**Work to do:**
Format the lines of data below as a numbered list, omitting blank lines and leaving out the pictures.

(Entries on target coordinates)
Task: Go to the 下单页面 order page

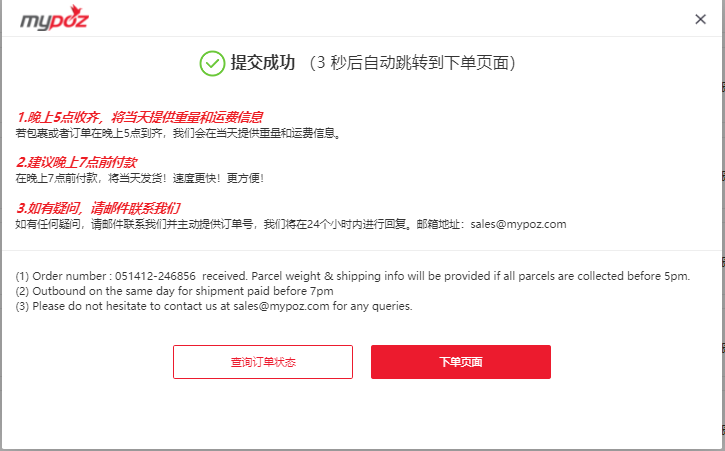Action: coord(461,362)
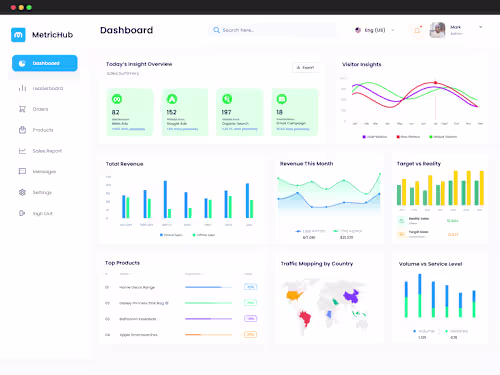Click into the Search here field
500x375 pixels.
(x=272, y=30)
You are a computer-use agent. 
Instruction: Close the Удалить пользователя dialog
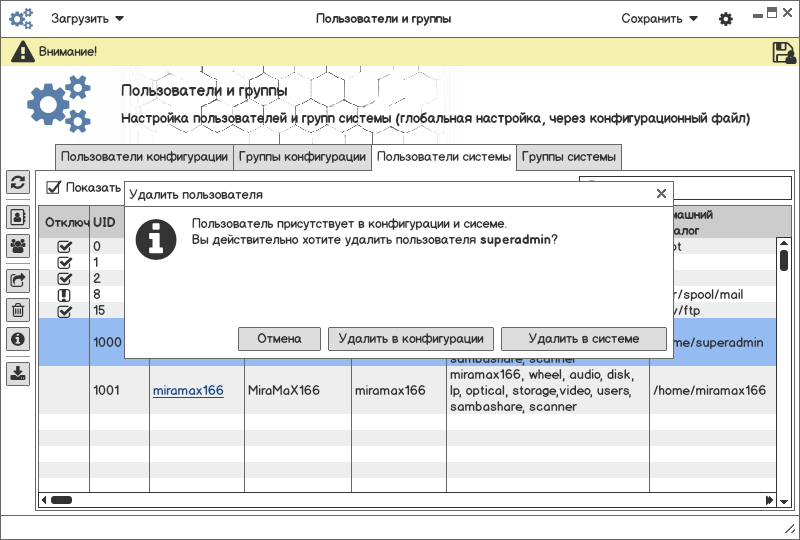coord(661,194)
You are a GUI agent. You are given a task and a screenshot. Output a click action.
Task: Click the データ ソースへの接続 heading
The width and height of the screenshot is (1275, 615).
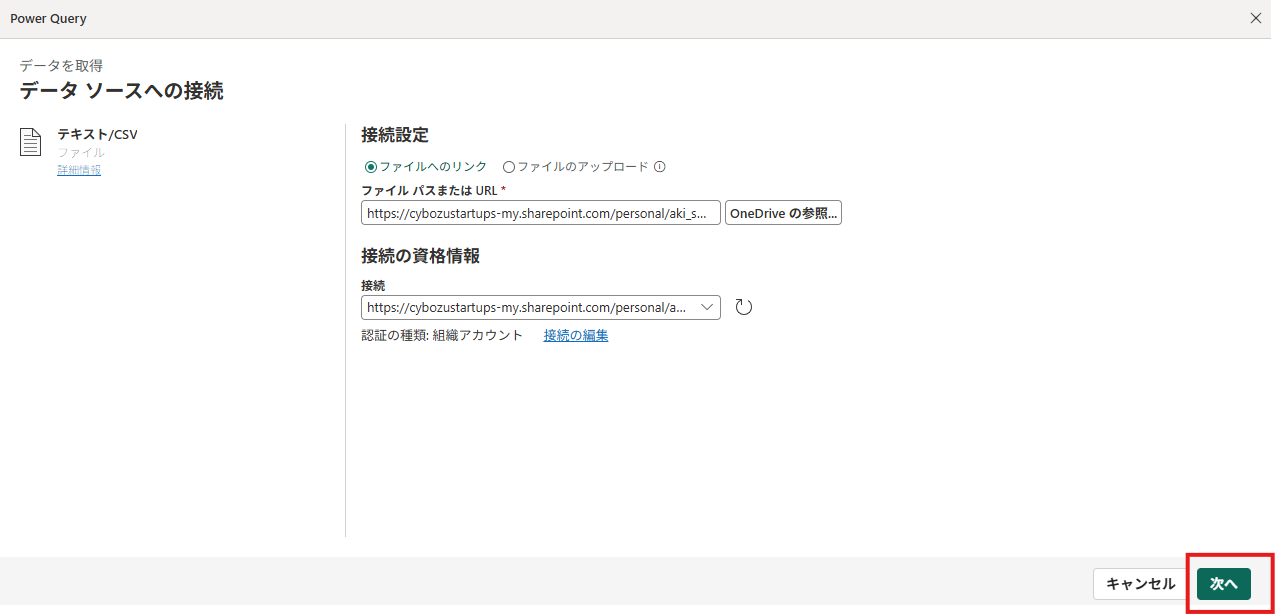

**Solution for this problem:**
1. Task: Go to the 下单页面 order page
2. Action: coord(461,362)
3. Click into the Search here field
4. 500x375 pixels.
5. (x=272, y=30)
6. You are a computer-use agent. 
7. Instruction: Close the Удалить пользователя dialog
8. coord(661,194)
9. You are a GUI agent. You are given a task and a screenshot. Output a click action.
10. Task: Click the データ ソースへの接続 heading
11. The width and height of the screenshot is (1275, 615).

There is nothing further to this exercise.